La direction de l’Inrap et le sous-directeur de l’archéologie semblent l’avoir oublié. Comme ils oublient ce qui anime encore les agents du ministère de la Culture, le service public et l’intérêt général, la sauvegarde du patrimoine et la connaissance scientifique. Ils ne conçoivent l’archéologie que par une vision comptable étriquée, où les opérations de diagnostic archéologique, le patrimoine culturel et les agents ne sont que des ressources, des flux et des stocks.
Ces gestionnaires agissent conformément à la ligne du chef de l’État qui assenait que la crise du secteur hospitalier « n’est pas une question de moyens, mais une question d’organisation » ; on a pu constater que supprimer le nombre de lits d’hôpital ne réduit pas le nombre de malades.
Pour nous, c’est évident : réduire les possibilités pour les SRA d’émettre des prescriptions d’archéologie préventive ne sauvera pas plus de sites archéologiques… Pour eux, non.
Lors de la dernière conférence des CRA le 28 mars 2025, le sous-directeur de l’archéologie persiste dans son approche partisane, sans dialogue préalable avec les principaux concernés, les agents des SRA. Il brandit son tableau de recensement des diagnostics prescrits comme une alerte rouge et s’en sert comme d’un « document stratégique » pour réguler les politiques de prescription. Ce seul tableau aurait le pouvoir de mettre en péril le système d’archéologie préventive en France. Aux archéologues des DRAC de s’adapter aux moyens sciemment diminués alloués à l’INRAP et aux services archéologiques territoriaux.

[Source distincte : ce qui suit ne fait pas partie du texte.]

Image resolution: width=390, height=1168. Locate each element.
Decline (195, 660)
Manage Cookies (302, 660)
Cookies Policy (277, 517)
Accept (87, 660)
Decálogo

Et le manque de financement de l’établissement public et le manque de recrutement en archéologie, on en parle ?
Nous demandons des concertations et des échanges réguliers avec la sous-direction de l’archéologie !
Faut-il encore rappeler à notre sous-directeur qu’une prescription ne donne pas forcément lieu à un diagnostic, que c’est une condition imposée à un aménagement. Elle n’aboutira à une opération que si l’aménageur le demande, mais avant, le diagnostic n’existe pas. Donc dire qu’il y a trop de prescriptions et qu’il faut en abroger est absurde !
Remettre en cause l’expertise des agents des SRA concernant leur politique de prescription et laisser entendre qu’ils seraient responsables de la situation actuelle est inacceptable. Ils veulent parler chiffres, et bien pourquoi ne pas mettre en avant que, malgré une forte augmentation en 2024 des dossiers de saisines reçus par les SRA, le taux de prescription de diagnostic n’a jamais été aussi bas. Sur l’ensemble des saisines reçues, seules 6% font l’objet d’une prescription, contre 11% en 2016 par exemple !!! Preuve que les agents des SRA ont appliqué d’eux-mêmes ce que préconise la loi 2001, à savoir une conciliation entre la protection du patrimoine archéologique et l’aménagement du territoire.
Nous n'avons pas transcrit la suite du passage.